Using accuracy is only good for symmetric data sets where the class distribution is 50/50 and the cost of false positives and false negatives are roughly the same. In our case our classes are balanced. 

Whenever you train a model with your data, you are actually producing some new values (predicted) for a specific feature. However, that specific feature already has some values which are real values in the dataset. 

> We know the the closer the predicted values to their corresponding real values, the better the model.

We are using cost function to measure **how close the predicted values are to their corresponding real values.**

So, for our model we choose binary_crossentropy. 

In [23]:
# learning rate ,menor es mejor
lr = 0.0004

In [28]:
#model.compile(loss='binary_crossentropy', optimizer=optimizers.Adam(lr=lr), metrics=['accuracy']) ##70~74
model.compile(loss='binary_crossentropy', optimizer="adam", metrics=['accuracy']) # 80

# Step 5.  Fit the Model

**Epoch:** A full pass over all of your training data.

For example, let's say you have 1213 observations. So an epoch concludes when it has finished a training pass over all 1213 of your observations.
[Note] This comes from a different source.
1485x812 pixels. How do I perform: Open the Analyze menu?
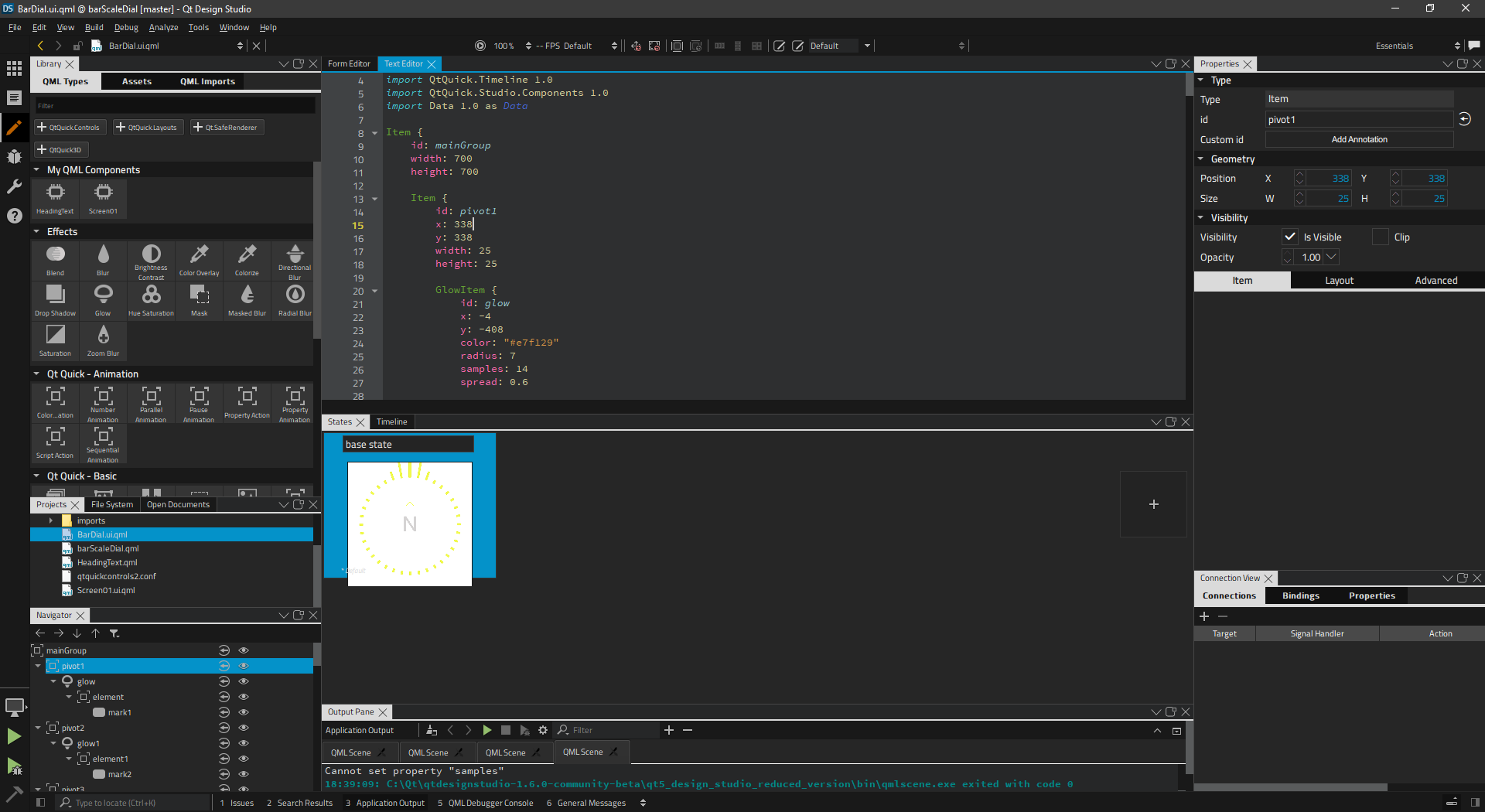coord(163,27)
> What you'd expect to see from running fit on your Keras model, is a decrease in loss over n number of epochs.

batch_size denotes the subset size of your training sample (e.g. 100 out of 1000) which is going to be used in order to train the network during its learning process. 

Each batch trains network in a successive order, taking into account the updated weights coming from the appliance of the previous batch. 

>Example: if you have 1000 training examples, and your batch size is 500, then it will take 2 iterations to complete 1 epoch.



In [32]:
#model.fit(X, Y, epochs=1000, batch_size=30)

# Step 6.  Score the Model

In [30]:
scores = model.evaluate(X, Y)
print("%s: %.2f%%" % (model.metrics_names[1], scores[1]*100))


acc: 81.20%


> Great course. Managed to get to 85.8% using 'rmsprop' optimizer and epoch of 20 000 with batch_size as 1000. This is computationally expensive though.